Let’s use paste to combine the predictions in the file predictions with the true, or observed, values that are in the file wine-test.vw. Using awk, I can compare the predicted values with the observed values and compute the mean absolute error (MAE). The MAE tells us how far off vw is on average, when it comes to predicting the quality of a white wine.

$ paste -d, predictions <(cut -d '|' -f 1 wine-test.vw) |
> tee results.csv |
> awk -F, '{E+=sqrt(($1-$2)^2)} END {print "MAE: " E/NR}' |
> cowsay ➊
 _______________
< MAE: 0.586385 >
 ---------------
        \   ^__^
         \  (oo)\_______
            (__)\       )\/\
                ||----w |
                ||     ||

So, the predictions are on average about 0.6 points off. Let’s visualize the relationship between the observed values and the predicted values using rush plot:

$ < results.csv header -a "predicted,observed" |
> rush plot --x observed --y predicted --geom jitter > wine-regression.png
 
$ display wine-regression.png

Figure 9.3: Regression with Vowpal Wabbit

I can imagine that the options used to the train the model can be a bit overwhelming. Let’s see how vw performs when I use all the default values:

$ vw -d wine-train.vw -f wine2.model --quiet ➊
 
$ vw -data wine-test.vw -i wine2.model -t -p predictions --quiet ➋
 
$ paste -d, predictions <(cut -d '|' -f 1 wine-test.vw) | ➌
> awk -F, '{E+=sqrt(($1-$2)^2)} END {print "MAE: " E/NR}'
MAE: 0.61905

➊ Train a regression model
➋ Test the regression model
➌ Compute mean absolute error

Apparently, with the default values, the MAE is 0.04 higher, meaning that the predictions are slightly worse.

In this section, I’ve only been able to scratch the surface of what vw can do. There’s reason why it accepts so many options. Besides regression, it also supports, among other things, binary classification, multi-class classification, reinforcement learning, and Latent Dirichlet Allocation. Its website contains many tutorials and articles to learn more.

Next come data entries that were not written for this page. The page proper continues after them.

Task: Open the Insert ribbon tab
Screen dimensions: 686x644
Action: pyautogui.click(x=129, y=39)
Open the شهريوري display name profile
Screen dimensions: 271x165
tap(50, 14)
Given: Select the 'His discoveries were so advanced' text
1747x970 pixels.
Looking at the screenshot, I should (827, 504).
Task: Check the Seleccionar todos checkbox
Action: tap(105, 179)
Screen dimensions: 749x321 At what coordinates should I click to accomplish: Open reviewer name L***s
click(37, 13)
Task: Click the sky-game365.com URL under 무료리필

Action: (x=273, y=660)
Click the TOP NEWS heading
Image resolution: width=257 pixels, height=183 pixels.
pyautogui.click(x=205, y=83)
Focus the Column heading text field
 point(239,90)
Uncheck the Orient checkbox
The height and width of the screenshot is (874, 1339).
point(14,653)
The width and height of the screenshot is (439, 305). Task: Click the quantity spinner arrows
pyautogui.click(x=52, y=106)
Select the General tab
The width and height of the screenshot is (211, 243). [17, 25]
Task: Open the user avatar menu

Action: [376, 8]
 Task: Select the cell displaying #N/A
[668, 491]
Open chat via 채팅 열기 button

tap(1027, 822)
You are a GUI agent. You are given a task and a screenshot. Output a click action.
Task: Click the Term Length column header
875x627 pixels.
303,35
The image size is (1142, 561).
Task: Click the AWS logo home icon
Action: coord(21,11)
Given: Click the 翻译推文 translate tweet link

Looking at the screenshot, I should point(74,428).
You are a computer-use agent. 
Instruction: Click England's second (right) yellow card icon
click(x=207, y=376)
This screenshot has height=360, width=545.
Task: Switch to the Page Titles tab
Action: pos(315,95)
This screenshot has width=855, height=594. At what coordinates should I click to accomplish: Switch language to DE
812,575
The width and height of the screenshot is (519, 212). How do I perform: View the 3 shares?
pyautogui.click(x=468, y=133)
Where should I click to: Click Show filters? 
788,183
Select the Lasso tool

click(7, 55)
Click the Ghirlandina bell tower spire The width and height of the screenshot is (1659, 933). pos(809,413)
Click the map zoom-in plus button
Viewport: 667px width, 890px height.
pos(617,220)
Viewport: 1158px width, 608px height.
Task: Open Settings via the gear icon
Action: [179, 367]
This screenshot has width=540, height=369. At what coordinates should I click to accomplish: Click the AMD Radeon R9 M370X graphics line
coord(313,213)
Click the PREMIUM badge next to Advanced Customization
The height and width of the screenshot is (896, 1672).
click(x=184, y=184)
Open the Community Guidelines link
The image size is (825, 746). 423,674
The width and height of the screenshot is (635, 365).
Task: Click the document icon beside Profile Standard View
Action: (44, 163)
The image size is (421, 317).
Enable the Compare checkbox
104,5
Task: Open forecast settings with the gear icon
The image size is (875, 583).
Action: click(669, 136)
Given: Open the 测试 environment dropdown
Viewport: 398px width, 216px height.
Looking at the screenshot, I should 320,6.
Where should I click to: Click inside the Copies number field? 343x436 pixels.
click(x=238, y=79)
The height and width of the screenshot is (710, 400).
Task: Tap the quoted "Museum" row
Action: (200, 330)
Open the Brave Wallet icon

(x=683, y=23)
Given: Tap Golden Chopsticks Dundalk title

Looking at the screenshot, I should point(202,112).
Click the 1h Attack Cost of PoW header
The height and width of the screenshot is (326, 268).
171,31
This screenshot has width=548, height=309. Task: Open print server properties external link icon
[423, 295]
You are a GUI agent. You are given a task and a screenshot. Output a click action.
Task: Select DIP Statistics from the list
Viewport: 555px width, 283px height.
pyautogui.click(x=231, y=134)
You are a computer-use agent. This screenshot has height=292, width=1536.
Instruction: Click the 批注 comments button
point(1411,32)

9.5 Classification with SciKit-Learn Laboratory

In this section I’m going to train a classification model, or classifier, that predicts whether a wines is either red or white. While we could use vw for this, I’d like to demonstrate another tool: SciKit-Learn Laboratory (SKLL). As the name implies, it’s built on top of SciKit-Learn, a popular machine learning package for Python. SKLL, itself a Python package, provides the run_experiment tool, which makes it possible to use SciKit-Learn from the command line. Instead of run_experiment, I use the alias skll because I find it easier to remember as it corresponds to the package name:

$ alias skll=run_experiment
 
$ skll
usage: run_experiment [-h] [-a NUM_FEATURES] [-A] [-k] [-l] [-m MACHINES]
                      [-q QUEUE] [-r] [-v] [--version]
                      config_file [config_file ...]
run_experiment: error: the following arguments are required: config_file

9.5.1 Preparing the Data

skll expects the training and test dataset to have the same filenames, located in separate directories. Because its predictions are not necessarily in the same order as the original dataset, I add a column, id, that contains a unique identifier so that I can match the predictions with the correct data points. Let’s create a balanced dataset:

$ NUM_RED="$(< wine-red-clean.csv wc -l)" ➊
 
$ csvstack -n type -g red,white \ ➋
> wine-red-clean.csv \
> <(< wine-white-clean.csv body shuf | head -n $NUM_RED) |
> body shuf |
> nl -s, -w1 -v0 | ➌
> sed '1s/0,/id,/' | ➍
> tee wine-balanced.csv | csvlook
│    id │ type  │ fixed_acidity │ volatile_acidity │ citric_acid │ residual_sug…
├───────┼───────┼───────────────┼──────────────────┼─────────────┼─────────────…
│     1 │ white │          7.30 │            0.300 │        0.42 │           7.…
│     2 │ white │          6.90 │            0.210 │        0.81 │           1.…
│     3 │ red   │          7.80 │            0.760 │        0.04 │           2.…
│     4 │ red   │          7.90 │            0.300 │        0.68 │           8.…
│     5 │ red   │          8.80 │            0.470 │        0.49 │           2.…
│     6 │ white │          6.40 │            0.150 │        0.29 │           1.…
│     7 │ white │          7.80 │            0.210 │        0.34 │          11.…
│     8 │ white │          7.00 │            0.130 │        0.37 │          12.…
… with 3190 more lines

➊ Store the number of red wines in variable NUM_RED.
➋ Combine all red wines with a random sample of white wines.
➌ Add “line numbers” using nl in front of each line.
➍ Replace the “0” on the first line with “id” so that it’s a proper column name.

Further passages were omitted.